Manifestação em hospital no Rio: “Fora Bolsonaro e seus generais”

Em 9 de maio, profissionais da saúde fizeram manifestação na entrada do Hospital Geral de Bonsucesso por ocasião da visita do ex-ministro Nelson Teich, que desviou-se, entrando pelos fundos.

“Nós estamos aqui fazendo uma manifestação sem aglomerações, para denunciar o projeto de desmonte da saúde pública, de ataques ao SUS, que neste momento de pandemia assume o caráter mais cruel, com incontáveis doentes e mortes evitáveis, enquanto o governo federal se omite de qualquer ação efetiva para prestar assistência às vítimas. Há poucos dias foi cancelada a compra de 15 mil respiradores. Não se trata de loucura ou incapacidade de um presidente. Se trata de uma necropolítica genocida que vitimiza as populações mais vulneráveis. Por isso, estamos aqui para dizer que continuaremos na luta em defesa da saúde e da vida do povo. Fora Bolsonaro e seus generais”, disseram os manifestantes em um jogral.
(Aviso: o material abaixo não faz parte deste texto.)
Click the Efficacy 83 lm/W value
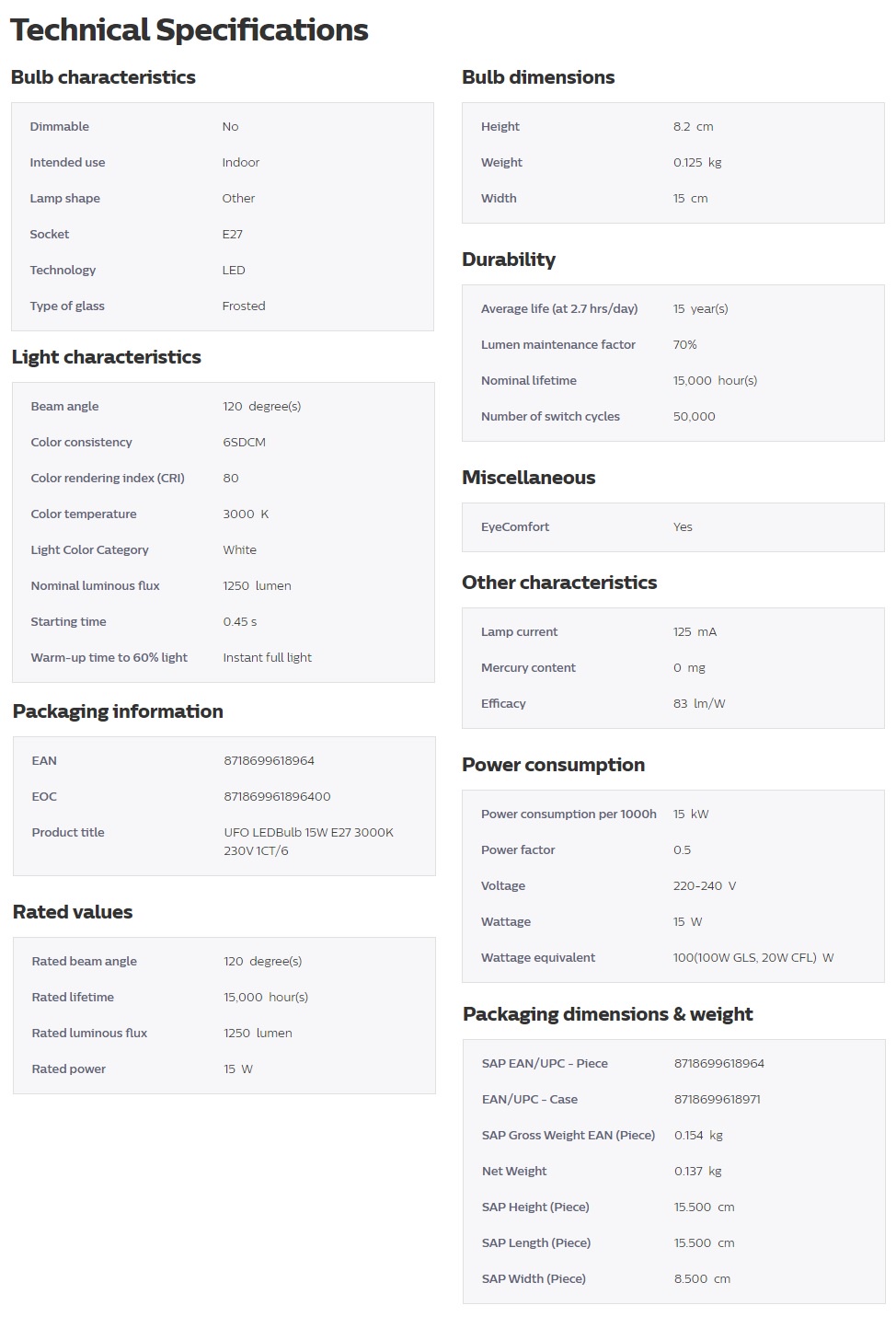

O maior número de enfermeiros mortos
A situação do sistema de saúde no Rio de Janeiro beira o colapso, com o maior número de enfermeiros mortos e afastados por contágio da Covid-19 no país, além da gravíssima falta de leitos. Em 15 de maio eram 29 mortes e 3.031 afastamentos de enfermeiros no estado.

A técnica de enfermagem Anita de Souza Viana, que trabalhava no Hospital Ronaldo Gazolla, morreu em Volta Redonda, sem conseguir vaga num hospital da capital.

“Está morrendo muita gente. Estamos lá para cuidar da vida das pessoas, mas temos família, é muito difícil. Morre gente da enfermagem, gente jovem. A situação só piora”, declarou Líbia Bellusci (35 anos), que é vice-presidente do sindicato dos enfermeiros (SindEnf). Ela está num quarto em casa, isolada da família: “Tenho um filho de quatro anos que chora na porta do quarto, falo que é pelo coronavírus que ele tem que ficar longe, é muito duro”.

Servidores também denunciam que centenas de leitos (1840 só na capital, segundo “O Globo”) constam como ‘impedidos’: não funcionam por falta de equipamentos ou de profissionais. Estão há dois meses sem receber profissionais de UPAs de Botafogo, Copacabana e Taquara, enquanto o secretário da Fazenda anuncia que servidores estaduais podem ficar sem salário a partir de agosto, caso não haja socorro da União.